Here a first-iteration tabulated template* is intended for further discussion.
1) Data Prep and Processing -
AVO - say a simple two-term reflection amplitudes, R(𝜭) = P + G * sin2(𝜭), AVZ(𝜙) = AVO vs azimuth, where 𝜭 denotes angle of reflection (in subsurface, associated with offset in non-linear way, i.e., square of the sine of reflection angle), P zero-offset amplitude, G the gradient or slope, and 𝜙 azimuth (orientation at the surface)
PSDM - Kirchhoff / Beam / Wave Equation / Reverse-Time / Full Waveform Inversion
ML - Normalization / Standardization
2) Features Engineering -
Attributes - Amp, P, G, coherence, dip, density, velocity, porosity, Young's moduli, brittleness, etc.

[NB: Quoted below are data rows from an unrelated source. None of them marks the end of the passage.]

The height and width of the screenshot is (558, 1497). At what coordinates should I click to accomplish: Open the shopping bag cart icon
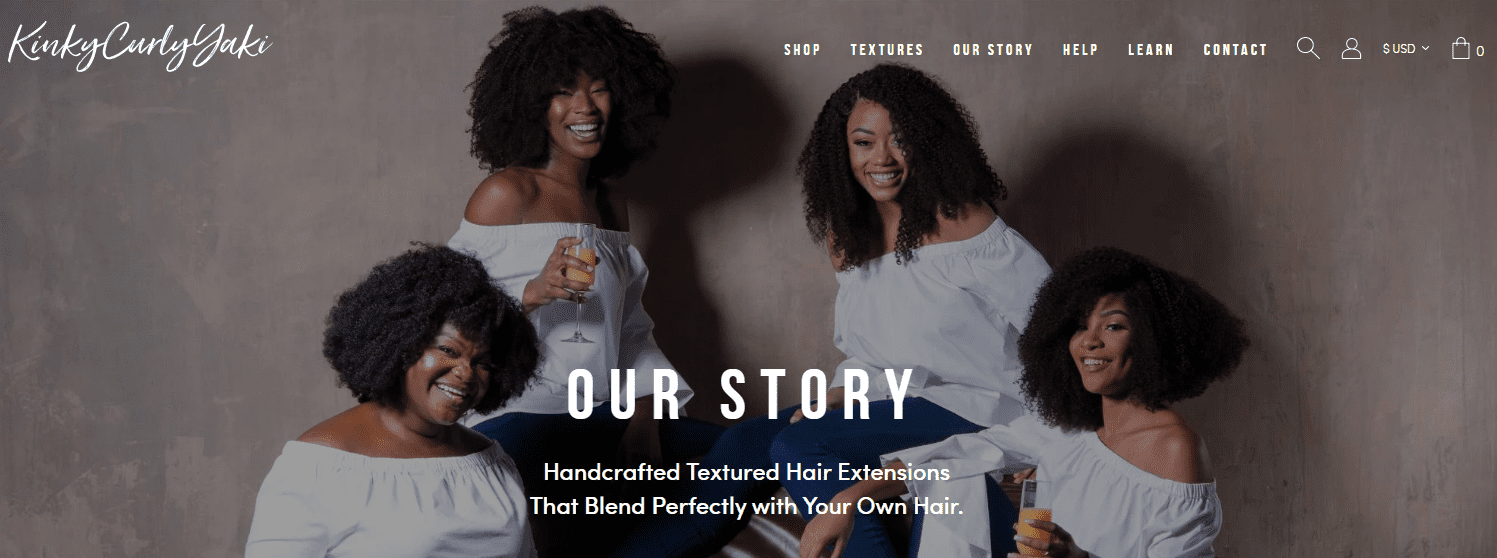pyautogui.click(x=1461, y=48)
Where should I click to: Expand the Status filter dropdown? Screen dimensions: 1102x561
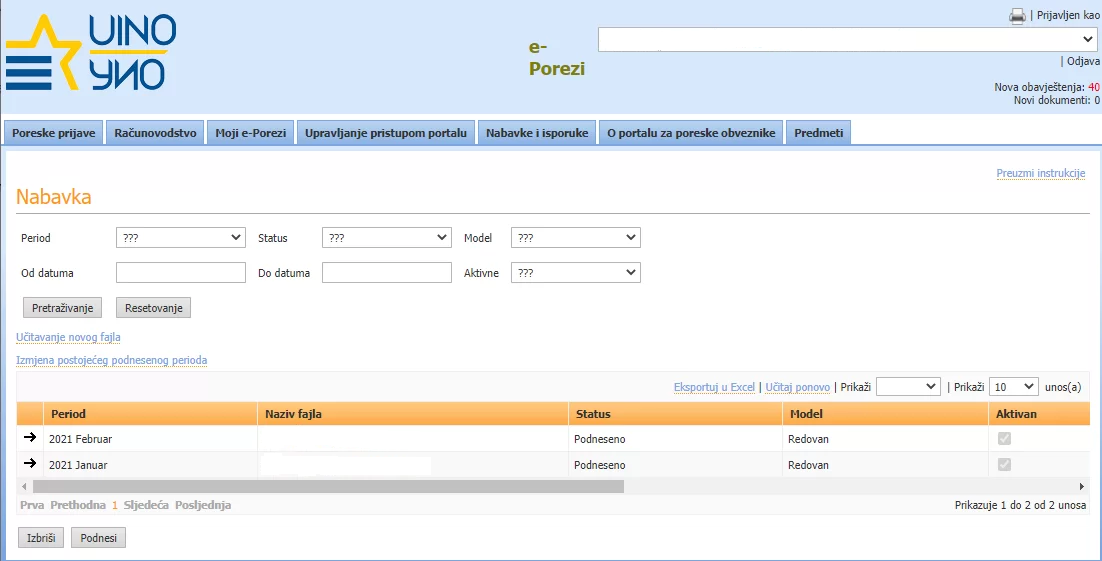click(x=387, y=238)
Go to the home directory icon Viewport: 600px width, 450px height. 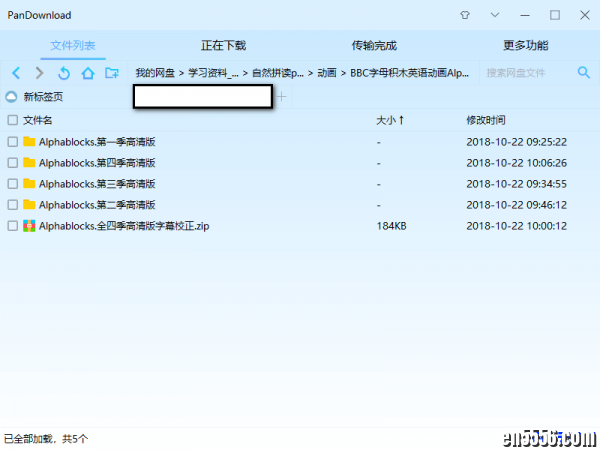click(x=88, y=73)
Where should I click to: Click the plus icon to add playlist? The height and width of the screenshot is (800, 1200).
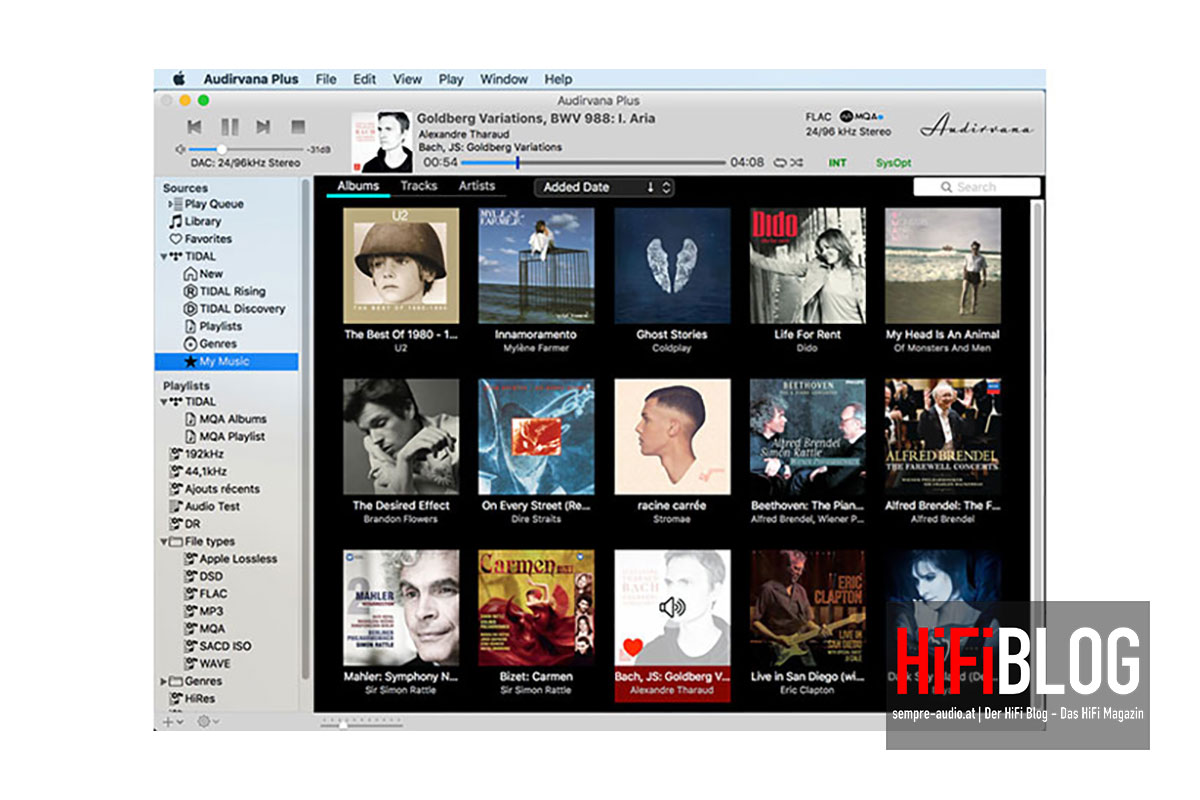coord(170,721)
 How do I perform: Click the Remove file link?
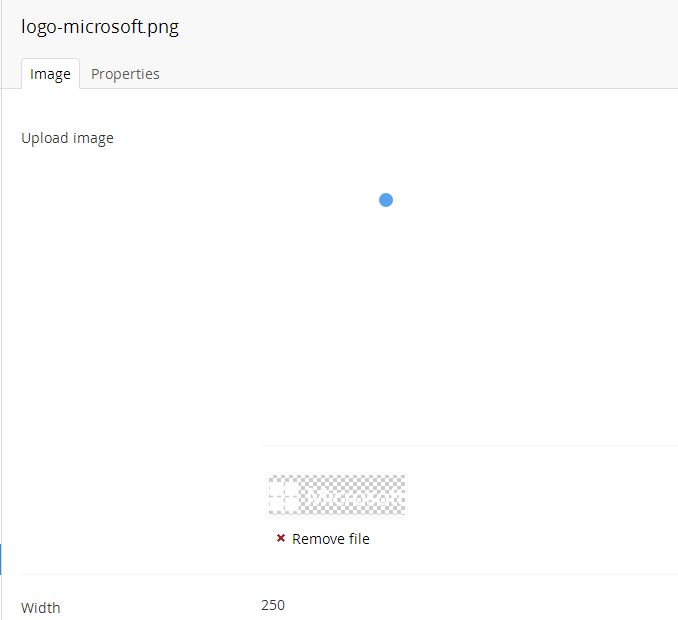coord(330,539)
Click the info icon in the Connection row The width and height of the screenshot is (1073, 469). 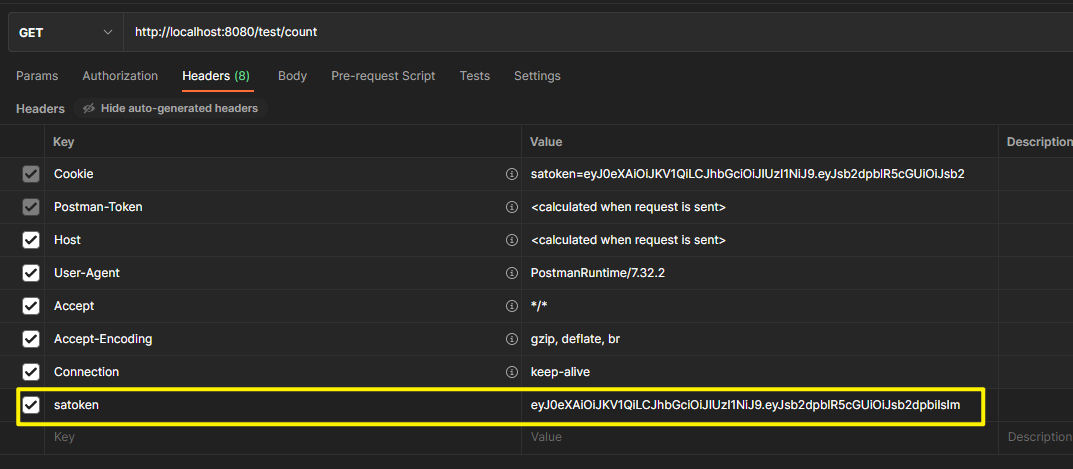pyautogui.click(x=512, y=372)
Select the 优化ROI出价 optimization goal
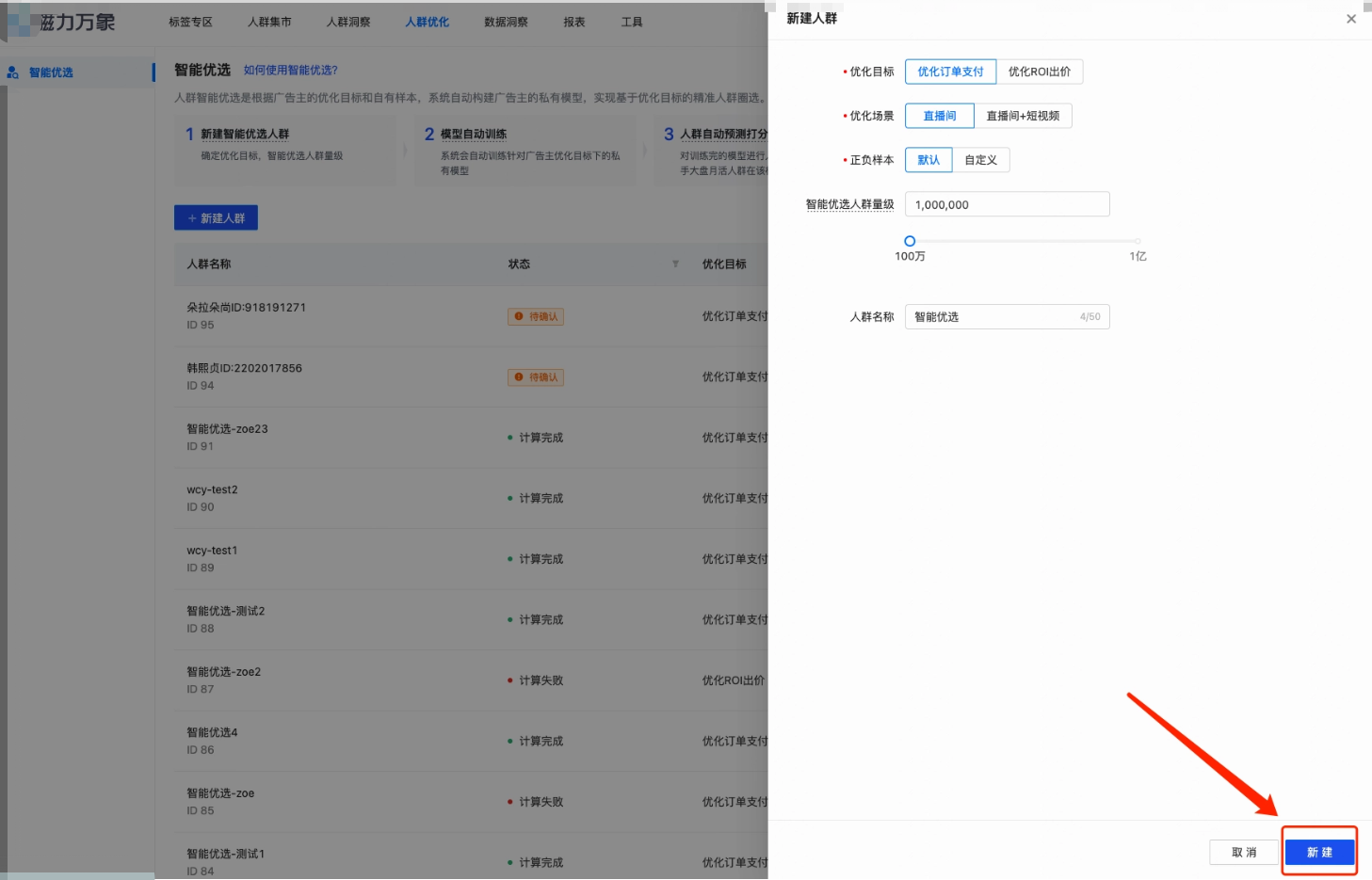This screenshot has height=880, width=1372. point(1040,71)
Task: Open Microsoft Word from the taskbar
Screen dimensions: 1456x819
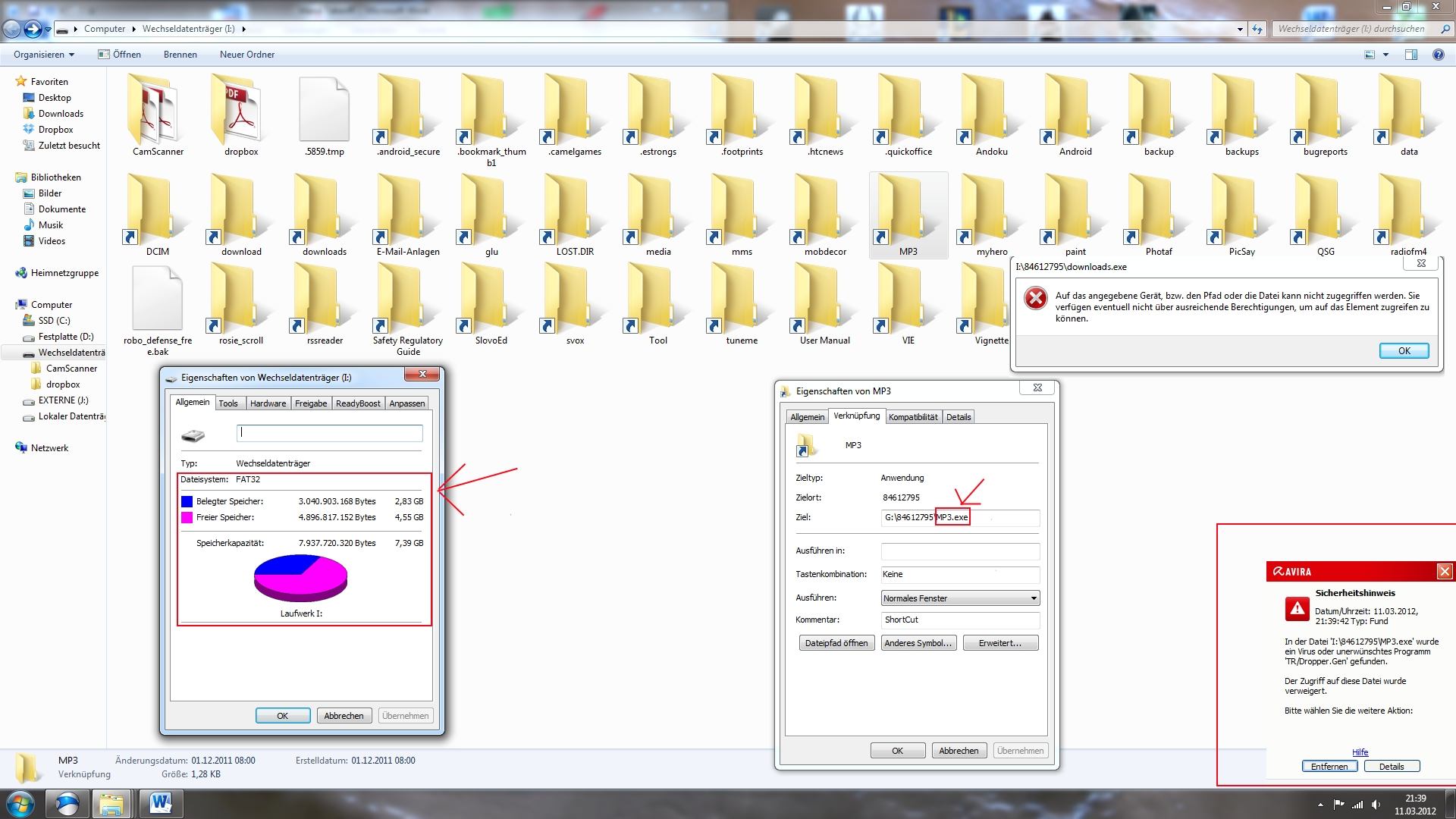Action: 160,804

PSDM - Anisotropy / attenuation Q, Velocity / moveout, Salt geometry as defined by top / base
ML - Dimensions reduction, Cluster analysis, Principal components, Eigenvectors
3) Model Fit
AVO / Earth model - Least squares, Sparse-spike, Max-likelihood
PSDM - Velocity-depth / Earth model / Inversion
ML - Logistic Regression / Support Vector Machine / Deep Neural Network / Convolutional Neural Network / Recurrent Neural Network
4) Predict
AVO / Earth model - Regression / Classification Type I to IV / Rock properties
PSDM - Reservoir shape and volume / Depth image / Illumination quality
ML - Regression / Classification / Probabilities (Facies, Flow Rate, Discrete Fracture Network)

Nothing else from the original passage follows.